“And Emma, who is she?” I asked.

“Oh, a most beautiful woman, though not exactly admissible into society. One of the celebrated étoiles of beauty, formerly a model of Radlowski’s.”

Gina, picking up a small phial from the toilet table, took some of the contents herself, and then gave me directions how the narcotic was to be taken.

We went into the studio, where a wealth of carpets, hangings, bits of tapestry, and wide low Ottomans was scattered about. Nothing here revealed the artistic disorder of the typical atelier. In a corner, however, there stood an easel, with a half-finished canvas—a portrait; and several paintings hung from the walls.

By the delicate radiance of several glass and paper patterns of artistic design, I perceived some men and women, who all rose to greet us as we came in.

Emma I recognized at the first glance. She got up and walked slowly towards Gina, looking all the time straight at us, out of wonderfully bright and unnaturally dilated pupils. She wore what was not so much a dress as a veil, beneath whose light clinging folds, of a steely blue tint, the shape of her body, not covered by any other garment, was discernible; and a broad Venetian girdle, gold-wrought and ponderous, dangled from the wide hips round which it passed.

Many a fair woman have I seen in my life; but, at her sight, I overflowed with admiration.

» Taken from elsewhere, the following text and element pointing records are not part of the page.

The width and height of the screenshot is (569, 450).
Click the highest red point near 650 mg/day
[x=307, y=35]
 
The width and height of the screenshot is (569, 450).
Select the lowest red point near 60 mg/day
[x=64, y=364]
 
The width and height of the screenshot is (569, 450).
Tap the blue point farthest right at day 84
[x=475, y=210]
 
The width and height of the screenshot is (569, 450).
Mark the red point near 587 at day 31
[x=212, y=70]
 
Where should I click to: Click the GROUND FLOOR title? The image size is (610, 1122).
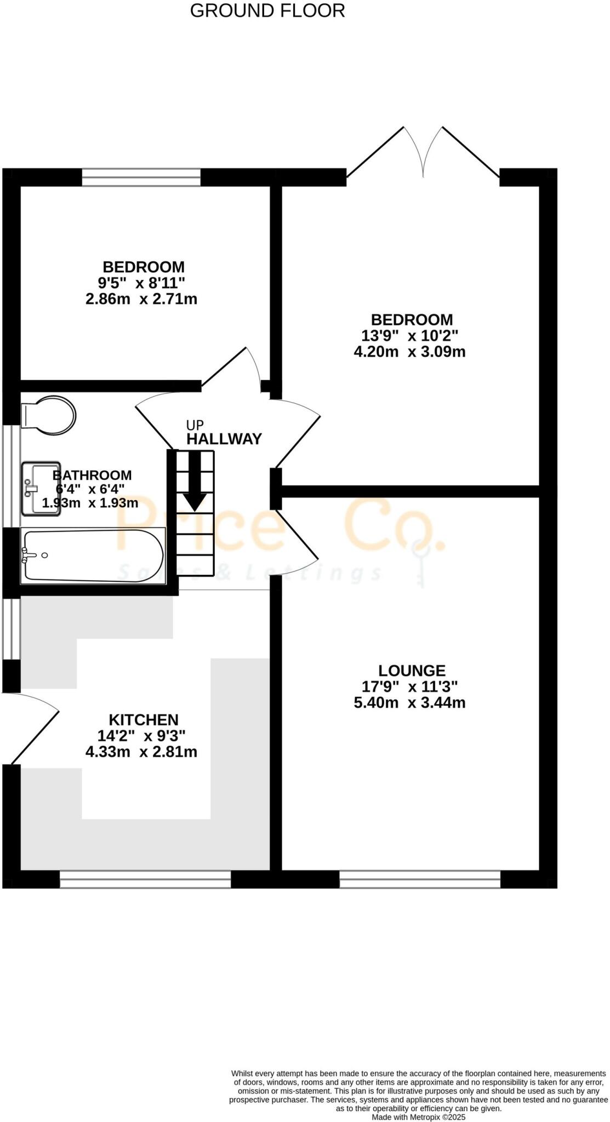coord(267,10)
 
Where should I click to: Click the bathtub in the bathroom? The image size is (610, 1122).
coord(92,555)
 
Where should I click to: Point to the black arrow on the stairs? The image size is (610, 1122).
coord(195,481)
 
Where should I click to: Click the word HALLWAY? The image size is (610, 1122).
coord(224,439)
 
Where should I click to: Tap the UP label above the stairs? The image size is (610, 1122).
coord(195,425)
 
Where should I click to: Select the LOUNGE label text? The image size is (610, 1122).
coord(412,670)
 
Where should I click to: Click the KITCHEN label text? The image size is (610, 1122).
coord(144,719)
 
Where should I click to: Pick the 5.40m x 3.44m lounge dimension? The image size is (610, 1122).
coord(409,702)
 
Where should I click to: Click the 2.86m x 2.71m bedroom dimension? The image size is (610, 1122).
coord(141,299)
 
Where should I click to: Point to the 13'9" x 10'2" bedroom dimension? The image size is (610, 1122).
coord(409,335)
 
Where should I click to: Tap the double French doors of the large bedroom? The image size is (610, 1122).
coord(423,153)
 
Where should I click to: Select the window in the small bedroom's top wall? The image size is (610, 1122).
coord(141,178)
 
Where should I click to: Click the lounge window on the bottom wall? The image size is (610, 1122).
coord(420,1043)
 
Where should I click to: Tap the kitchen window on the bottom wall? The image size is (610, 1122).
coord(145,1043)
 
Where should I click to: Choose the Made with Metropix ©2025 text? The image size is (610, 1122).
coord(419,1117)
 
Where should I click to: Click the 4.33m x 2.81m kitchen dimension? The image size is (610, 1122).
coord(141,752)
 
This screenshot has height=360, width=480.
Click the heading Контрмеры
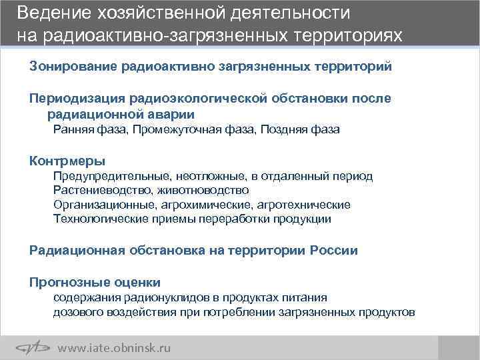tap(67, 161)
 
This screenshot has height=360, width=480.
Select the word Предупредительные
tap(114, 176)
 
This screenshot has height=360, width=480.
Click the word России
tap(333, 251)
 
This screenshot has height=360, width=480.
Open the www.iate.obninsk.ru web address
tap(115, 347)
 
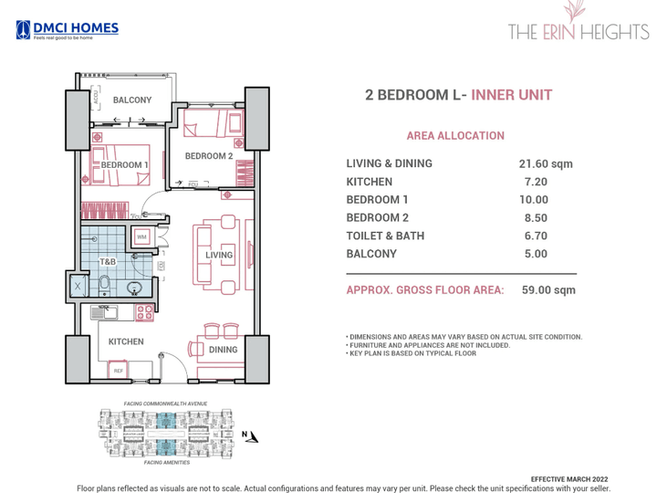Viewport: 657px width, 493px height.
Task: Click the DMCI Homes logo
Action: tap(67, 30)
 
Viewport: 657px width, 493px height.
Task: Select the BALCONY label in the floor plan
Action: tap(132, 100)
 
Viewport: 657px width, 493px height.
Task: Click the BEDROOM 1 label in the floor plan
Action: tap(124, 164)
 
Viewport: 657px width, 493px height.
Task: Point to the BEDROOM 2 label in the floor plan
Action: tap(209, 156)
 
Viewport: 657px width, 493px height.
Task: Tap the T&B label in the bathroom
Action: tap(107, 262)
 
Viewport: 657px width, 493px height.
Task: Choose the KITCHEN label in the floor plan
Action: tap(126, 341)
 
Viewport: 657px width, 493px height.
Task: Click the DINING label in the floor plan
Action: tap(223, 350)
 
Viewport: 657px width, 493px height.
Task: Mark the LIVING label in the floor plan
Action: tap(220, 255)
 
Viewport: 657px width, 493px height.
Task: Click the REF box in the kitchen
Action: tap(118, 371)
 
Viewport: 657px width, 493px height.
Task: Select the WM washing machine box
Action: tap(141, 237)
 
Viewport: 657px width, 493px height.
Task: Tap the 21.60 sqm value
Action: tap(546, 164)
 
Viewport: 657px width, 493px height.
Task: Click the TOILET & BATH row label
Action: tap(385, 236)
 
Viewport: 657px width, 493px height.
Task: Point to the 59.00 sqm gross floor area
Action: tap(548, 290)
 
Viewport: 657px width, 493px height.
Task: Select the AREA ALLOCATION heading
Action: tap(454, 136)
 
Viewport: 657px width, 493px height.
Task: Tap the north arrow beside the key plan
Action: tap(251, 436)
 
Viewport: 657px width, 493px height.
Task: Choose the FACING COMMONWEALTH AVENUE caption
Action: tap(165, 404)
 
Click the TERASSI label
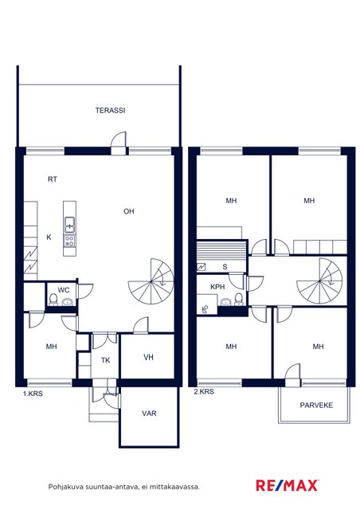tap(110, 110)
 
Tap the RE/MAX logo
tap(288, 485)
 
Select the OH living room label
tap(129, 211)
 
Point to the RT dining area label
tap(53, 179)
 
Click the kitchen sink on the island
tap(69, 225)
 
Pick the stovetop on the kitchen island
tap(69, 241)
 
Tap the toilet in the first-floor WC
tap(53, 300)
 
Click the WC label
tap(64, 290)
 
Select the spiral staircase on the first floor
tap(151, 281)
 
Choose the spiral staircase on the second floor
tap(319, 281)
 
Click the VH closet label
tap(148, 358)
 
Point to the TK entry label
tap(105, 360)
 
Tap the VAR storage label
tap(149, 414)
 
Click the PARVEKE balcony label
tap(316, 406)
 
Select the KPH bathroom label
tap(217, 287)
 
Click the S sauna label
tap(225, 267)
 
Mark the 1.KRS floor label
tap(33, 394)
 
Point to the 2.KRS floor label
tap(204, 391)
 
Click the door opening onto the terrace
tap(119, 143)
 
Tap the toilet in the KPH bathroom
tap(239, 300)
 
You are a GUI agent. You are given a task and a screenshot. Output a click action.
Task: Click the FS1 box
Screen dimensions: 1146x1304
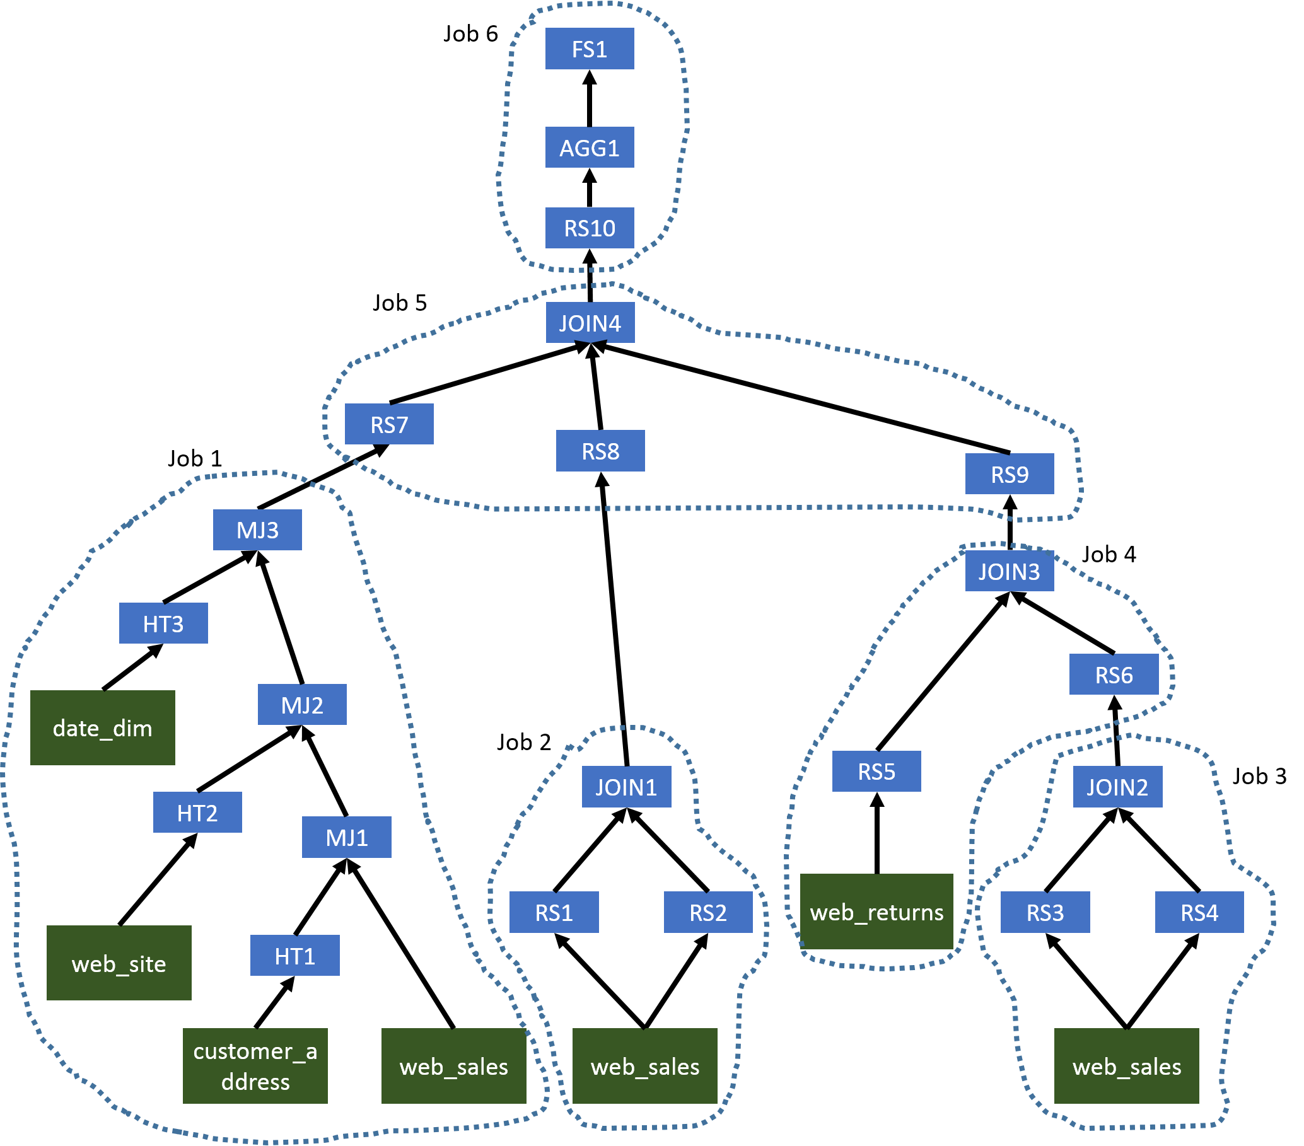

As soon as I beheld her, I had a desire to laugh aloud, and kneel down, and thank her for that she was so marvellously fair.

All that had hitherto fascinated me now seemed to be effete and colourless. I would never have believed that any being so majestical, so like a classical antique, so royally more than beautiful, could exist in the real world. All there was of pure nature in her was—that she lived; the rest appeared like a masterpiece of painting, of sculpture, of poetry. She was indeed fairer than anything in nature—whether in the azure heavens, or in the meadows, or in the forests—fairer than a Midsummer night!

She kissed Gina as she went forward to welcome her. To me she gave her hand only, with a courteous but frigid mien. Her eyes, looking into mine, expressed distrust and scrutiny, though she strove to appear icily serene.

The other woman present belonged without question to “good society”; a pleasant, handsome, dreamy blonde. Radlowski, when he introduced us to each other, artfully found means to avoid uttering her name. She was one of the irréprochables, come here incognito. All the men were already known to me by name: two painters, a few literary men, and a poet. Like Emma, they too had unnaturally dilated pupils; Radlowski, Gina, and the irreproachable unknown lady were all alike in this respect.